**WORK REQUEST:**
Write what comes next in the figure legends on zebrafish transplantation, picking up after their last sentence.

**TEXT FOR ANALYSIS:**
Survival of irradiated zebrafish transplanted with unfractionated WKM or flow-sorted CD41-GFP^lo cells calculated by the method of Kaplan and Meier. This figure depicts survival at 90 days of fish transplanted with either varying numbers of CD41-GFP WKM cells or flow-sorted CD41-GFP^lo cells. Fish that were transplanted with 1000 CD41-GFP^lo cells showed much higher survival rate compared with control and the cohorts of fish received varying numbers of unfractionated CD41-GFP WKM cells. The P value .024 is for the log-rank test that indicates the survival distributions are significantly different.

Figure 4

Donor chimerism in peripheral blood of transplanted recipients over time. The graph depicts the contribution of donor DNA to total genomic DNA in unfractionated peripheral blood cells sampled from zebrafish 19, 28, 50, and 64 weeks after transplantation with 10³ CD41-GFP^lo cells. Each round dot represents data from an individual recipient fish.

**DATA PROVIDED:**
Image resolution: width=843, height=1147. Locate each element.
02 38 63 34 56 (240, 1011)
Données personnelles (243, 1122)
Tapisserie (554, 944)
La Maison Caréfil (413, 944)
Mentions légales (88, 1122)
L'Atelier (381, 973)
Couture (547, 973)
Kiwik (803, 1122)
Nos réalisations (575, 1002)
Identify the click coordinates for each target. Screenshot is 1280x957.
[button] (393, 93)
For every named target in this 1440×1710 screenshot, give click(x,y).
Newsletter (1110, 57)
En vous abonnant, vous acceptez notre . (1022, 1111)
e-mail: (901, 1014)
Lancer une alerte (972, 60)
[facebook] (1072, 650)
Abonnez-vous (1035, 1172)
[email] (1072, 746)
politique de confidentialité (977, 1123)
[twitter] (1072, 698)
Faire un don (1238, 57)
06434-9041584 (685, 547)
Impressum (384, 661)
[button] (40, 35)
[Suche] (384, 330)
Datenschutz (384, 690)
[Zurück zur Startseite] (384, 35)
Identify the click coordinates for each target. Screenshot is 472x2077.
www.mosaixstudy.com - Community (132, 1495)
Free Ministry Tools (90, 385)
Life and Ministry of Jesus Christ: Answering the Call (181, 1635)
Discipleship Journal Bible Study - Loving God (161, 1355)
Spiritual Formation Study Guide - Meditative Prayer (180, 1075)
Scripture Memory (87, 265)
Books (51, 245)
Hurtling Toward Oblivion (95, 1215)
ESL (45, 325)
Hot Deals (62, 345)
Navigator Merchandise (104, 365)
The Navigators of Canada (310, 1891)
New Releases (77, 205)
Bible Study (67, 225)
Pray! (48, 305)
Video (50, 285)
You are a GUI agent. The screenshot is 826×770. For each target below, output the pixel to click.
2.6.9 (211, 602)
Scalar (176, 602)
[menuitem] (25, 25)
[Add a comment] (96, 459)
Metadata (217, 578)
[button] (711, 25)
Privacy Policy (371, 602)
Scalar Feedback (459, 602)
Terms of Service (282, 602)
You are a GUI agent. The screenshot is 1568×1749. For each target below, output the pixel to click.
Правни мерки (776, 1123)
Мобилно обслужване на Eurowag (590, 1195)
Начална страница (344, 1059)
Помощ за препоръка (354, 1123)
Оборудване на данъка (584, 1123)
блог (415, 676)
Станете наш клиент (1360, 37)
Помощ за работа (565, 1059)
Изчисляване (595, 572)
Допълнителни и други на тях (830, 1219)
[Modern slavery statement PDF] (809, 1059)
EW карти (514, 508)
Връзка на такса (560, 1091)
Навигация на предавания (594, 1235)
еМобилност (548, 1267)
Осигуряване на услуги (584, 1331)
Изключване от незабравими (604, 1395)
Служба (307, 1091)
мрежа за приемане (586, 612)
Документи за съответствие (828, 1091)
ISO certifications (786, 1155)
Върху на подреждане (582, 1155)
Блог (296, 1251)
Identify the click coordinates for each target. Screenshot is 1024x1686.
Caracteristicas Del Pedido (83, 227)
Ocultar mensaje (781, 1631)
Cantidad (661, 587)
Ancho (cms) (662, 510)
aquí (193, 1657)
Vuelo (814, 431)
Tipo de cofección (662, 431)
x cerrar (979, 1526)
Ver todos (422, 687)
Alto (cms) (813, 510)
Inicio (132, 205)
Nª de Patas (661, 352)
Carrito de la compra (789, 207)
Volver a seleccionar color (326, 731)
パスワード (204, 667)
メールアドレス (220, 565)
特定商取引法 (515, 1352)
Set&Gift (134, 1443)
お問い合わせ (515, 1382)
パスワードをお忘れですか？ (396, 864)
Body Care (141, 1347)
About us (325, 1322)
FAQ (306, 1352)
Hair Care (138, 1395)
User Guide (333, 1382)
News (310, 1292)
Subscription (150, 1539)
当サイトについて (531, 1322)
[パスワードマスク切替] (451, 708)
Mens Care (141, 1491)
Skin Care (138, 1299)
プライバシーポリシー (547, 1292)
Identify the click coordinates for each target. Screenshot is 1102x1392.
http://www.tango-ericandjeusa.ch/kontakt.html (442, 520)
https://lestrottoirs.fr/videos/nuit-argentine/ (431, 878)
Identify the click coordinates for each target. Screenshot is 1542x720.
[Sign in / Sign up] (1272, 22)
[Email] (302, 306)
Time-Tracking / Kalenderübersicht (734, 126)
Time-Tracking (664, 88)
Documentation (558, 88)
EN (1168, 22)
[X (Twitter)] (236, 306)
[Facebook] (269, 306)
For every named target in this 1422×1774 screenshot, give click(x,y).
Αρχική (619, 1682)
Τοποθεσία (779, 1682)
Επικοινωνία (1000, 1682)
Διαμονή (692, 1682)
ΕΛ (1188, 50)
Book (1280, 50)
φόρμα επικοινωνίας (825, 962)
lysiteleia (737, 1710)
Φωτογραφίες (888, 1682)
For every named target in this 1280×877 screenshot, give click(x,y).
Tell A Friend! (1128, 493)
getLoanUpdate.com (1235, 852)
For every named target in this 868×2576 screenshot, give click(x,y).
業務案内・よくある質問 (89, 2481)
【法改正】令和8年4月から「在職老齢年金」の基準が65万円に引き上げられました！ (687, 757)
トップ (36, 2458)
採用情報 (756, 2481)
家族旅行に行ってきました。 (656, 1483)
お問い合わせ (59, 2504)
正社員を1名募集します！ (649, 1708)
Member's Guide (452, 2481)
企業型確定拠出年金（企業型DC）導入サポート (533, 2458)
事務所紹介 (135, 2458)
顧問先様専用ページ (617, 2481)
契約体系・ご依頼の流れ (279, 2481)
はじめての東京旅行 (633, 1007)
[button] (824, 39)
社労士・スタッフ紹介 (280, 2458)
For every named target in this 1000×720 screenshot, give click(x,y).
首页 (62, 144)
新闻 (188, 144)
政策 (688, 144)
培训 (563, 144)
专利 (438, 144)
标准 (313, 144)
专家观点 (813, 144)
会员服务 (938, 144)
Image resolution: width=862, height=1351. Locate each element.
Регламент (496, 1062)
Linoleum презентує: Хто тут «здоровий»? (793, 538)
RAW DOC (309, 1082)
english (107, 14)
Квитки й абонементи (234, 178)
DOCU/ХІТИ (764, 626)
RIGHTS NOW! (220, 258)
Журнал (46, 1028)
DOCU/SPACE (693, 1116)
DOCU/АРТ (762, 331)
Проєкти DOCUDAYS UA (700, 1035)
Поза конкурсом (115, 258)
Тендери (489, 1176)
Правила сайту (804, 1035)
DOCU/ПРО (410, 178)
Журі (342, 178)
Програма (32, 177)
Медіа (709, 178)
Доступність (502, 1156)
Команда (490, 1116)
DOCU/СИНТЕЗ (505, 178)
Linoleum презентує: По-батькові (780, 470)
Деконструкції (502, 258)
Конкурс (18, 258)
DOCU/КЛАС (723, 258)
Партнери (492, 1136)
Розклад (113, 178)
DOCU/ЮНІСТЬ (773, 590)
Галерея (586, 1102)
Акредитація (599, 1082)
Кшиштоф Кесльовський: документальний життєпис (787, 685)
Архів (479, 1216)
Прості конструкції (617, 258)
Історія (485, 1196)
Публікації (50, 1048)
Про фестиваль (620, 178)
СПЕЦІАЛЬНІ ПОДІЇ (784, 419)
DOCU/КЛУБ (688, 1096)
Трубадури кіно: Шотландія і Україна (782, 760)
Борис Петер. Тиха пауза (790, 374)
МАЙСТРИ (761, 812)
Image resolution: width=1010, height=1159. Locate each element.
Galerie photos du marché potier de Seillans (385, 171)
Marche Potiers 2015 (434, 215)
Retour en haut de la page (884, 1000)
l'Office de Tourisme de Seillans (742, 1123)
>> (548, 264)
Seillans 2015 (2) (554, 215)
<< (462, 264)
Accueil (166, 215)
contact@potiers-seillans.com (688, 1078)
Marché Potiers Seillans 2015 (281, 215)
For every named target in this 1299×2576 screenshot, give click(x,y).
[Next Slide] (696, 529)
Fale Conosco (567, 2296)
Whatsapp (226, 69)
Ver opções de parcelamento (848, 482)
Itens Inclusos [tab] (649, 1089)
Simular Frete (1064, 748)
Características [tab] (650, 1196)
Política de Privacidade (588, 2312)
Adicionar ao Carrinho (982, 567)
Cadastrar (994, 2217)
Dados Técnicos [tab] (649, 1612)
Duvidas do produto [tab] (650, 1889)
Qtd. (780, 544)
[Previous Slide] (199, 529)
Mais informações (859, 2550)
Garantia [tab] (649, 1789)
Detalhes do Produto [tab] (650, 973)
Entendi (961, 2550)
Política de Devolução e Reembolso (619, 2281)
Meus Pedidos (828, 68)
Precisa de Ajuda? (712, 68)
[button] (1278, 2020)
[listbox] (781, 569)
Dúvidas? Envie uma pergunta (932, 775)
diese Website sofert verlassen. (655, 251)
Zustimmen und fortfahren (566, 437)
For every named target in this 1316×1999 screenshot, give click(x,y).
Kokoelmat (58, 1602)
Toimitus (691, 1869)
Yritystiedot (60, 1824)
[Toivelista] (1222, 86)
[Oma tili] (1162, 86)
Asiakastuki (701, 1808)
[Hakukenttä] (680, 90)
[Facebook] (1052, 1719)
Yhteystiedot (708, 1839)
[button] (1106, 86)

**RESPONSE BELOW:**
Figure 5

Multilineage reconstitution after transplantation of CD41-GFP^lo cells into irradiated primary and secondary recipients. (A) The top panel analyzes donor-specific signals by PCR in the genomic DNA of unfractionated peripheral blood cells 1-3 months after transplantation and flow-sorted WKM cells 3 months after transplantation. The bottom panel depicts a plot of the forward and side scatter of WKM cells and the location, as determined by microscopic examination, of the major blood cell lineages. The pink ovals mark the windows for erythroid, myeloid, lymphoid, and various precursor populations in zebrafish WKM determined by examining Wright-Giemsa stains of cytospins derived from the flow-sorted cells. The percentages vary slightly with each WKM preparation but the ones shown here are representative. FSC-H indicates forward scatter; and SSC-H, side scatter. The bar chart in panel B shows the percentage of total genomic DNA extracted from flow-sorted cells that contains the donor-specific signal (GFP) gated according to the windows depicted in panel A. Two fish per group were examined 6 and 10 months after primary transplantation and 6 months after secondary transplantation. As shown, the donor contribution percentage varied among lineages, with time after transplantation and among individual fish.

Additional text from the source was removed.